Anketlerden de yola çıkarak AfD’nin bu seçimlerde ikinci parti olması çok yüksek ihtimal olarak gözüküyor, birinci parti olarak da Hristiyan Demokratlar’ın (CDU/CSU) olması muhtemel. Ancak günün sonunda siyasette ne olacağı bilinemez, o yüzden seçim gecesini bekleyip göreceğiz.
Kapanış
2024’te birçok kez aşırı sağın seçimlerde başarılar elde ettiğini gördük, bu aslında yıllardır söylenen “aşırı sağ yükseliyor” sözünün de seçimler ile hayata geçmesiydi. 2024’e baktığımızda şunu söyleyebiliriz; aşırı sağ yükselmiyor, çünkü aşırı sağ zaten yükseldi bile.

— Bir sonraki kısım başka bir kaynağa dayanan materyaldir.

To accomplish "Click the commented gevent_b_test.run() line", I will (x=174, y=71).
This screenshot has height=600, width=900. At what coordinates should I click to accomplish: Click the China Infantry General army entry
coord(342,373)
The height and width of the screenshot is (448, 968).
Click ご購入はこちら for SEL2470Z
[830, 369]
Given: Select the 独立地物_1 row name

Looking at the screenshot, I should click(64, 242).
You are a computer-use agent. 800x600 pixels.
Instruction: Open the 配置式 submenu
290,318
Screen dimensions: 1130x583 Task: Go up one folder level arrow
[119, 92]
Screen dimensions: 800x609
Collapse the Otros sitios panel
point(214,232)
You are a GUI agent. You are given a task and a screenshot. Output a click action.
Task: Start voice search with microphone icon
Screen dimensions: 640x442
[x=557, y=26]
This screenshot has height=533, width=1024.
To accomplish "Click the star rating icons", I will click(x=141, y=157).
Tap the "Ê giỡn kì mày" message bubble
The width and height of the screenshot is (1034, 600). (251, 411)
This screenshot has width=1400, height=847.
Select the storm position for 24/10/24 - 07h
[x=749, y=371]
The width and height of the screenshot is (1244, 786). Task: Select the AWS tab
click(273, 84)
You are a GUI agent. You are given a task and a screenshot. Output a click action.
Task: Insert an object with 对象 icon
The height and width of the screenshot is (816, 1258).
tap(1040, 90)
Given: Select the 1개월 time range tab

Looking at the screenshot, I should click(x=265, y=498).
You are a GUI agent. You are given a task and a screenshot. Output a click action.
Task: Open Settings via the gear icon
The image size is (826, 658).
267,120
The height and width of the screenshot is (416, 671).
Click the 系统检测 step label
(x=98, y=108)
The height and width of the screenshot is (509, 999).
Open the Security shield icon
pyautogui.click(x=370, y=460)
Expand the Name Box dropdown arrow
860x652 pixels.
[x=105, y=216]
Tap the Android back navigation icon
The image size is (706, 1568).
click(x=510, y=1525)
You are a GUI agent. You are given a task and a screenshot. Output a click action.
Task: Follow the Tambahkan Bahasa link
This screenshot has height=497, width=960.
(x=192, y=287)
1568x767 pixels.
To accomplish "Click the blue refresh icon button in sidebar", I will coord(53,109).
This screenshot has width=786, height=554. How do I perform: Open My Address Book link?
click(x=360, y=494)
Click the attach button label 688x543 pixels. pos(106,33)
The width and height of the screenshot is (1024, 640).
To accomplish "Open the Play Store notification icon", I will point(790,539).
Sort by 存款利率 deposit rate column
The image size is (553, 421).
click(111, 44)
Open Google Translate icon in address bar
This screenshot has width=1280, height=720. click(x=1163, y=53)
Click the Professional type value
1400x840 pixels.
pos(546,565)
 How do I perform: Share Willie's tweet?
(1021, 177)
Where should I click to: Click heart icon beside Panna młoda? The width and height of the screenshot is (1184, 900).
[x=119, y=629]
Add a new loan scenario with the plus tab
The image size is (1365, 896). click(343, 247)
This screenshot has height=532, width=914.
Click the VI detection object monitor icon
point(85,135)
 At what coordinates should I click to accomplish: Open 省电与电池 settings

Kenarda köşede kalmış, çift haneli oy oranları bile göremeyen partiler değiller artık; seçimlerden üçüncü, ikinci, hatta birinci parti olarak çıkan partiler haline geldiler. Bu konuda merkez partiler her ne kadar çoğu yerde aşırı sağ partileri devre dışı bırakmaya çalışsalar da bunu bir yere kadar sürdürebileceklerini düşünüyorum.
2025 yılında çok daha az sayıda seçim olacak. Gelen hükümetlerin aşırı sağ ile olan ilişkisi ve tabii ki de kendi icraatları da aşırı sağ ile olan ilişkiyi değiştirip dönüştürebilir. Öte yandan Rusya-Ukrayna Savaşı’nın seyri de Avrupa siyasetini etkilemeyi sürdürecek. Yeni yılda Avrupa Gündemi bültenlerinde buluşmak üzere, şimdilik hoşçakalın.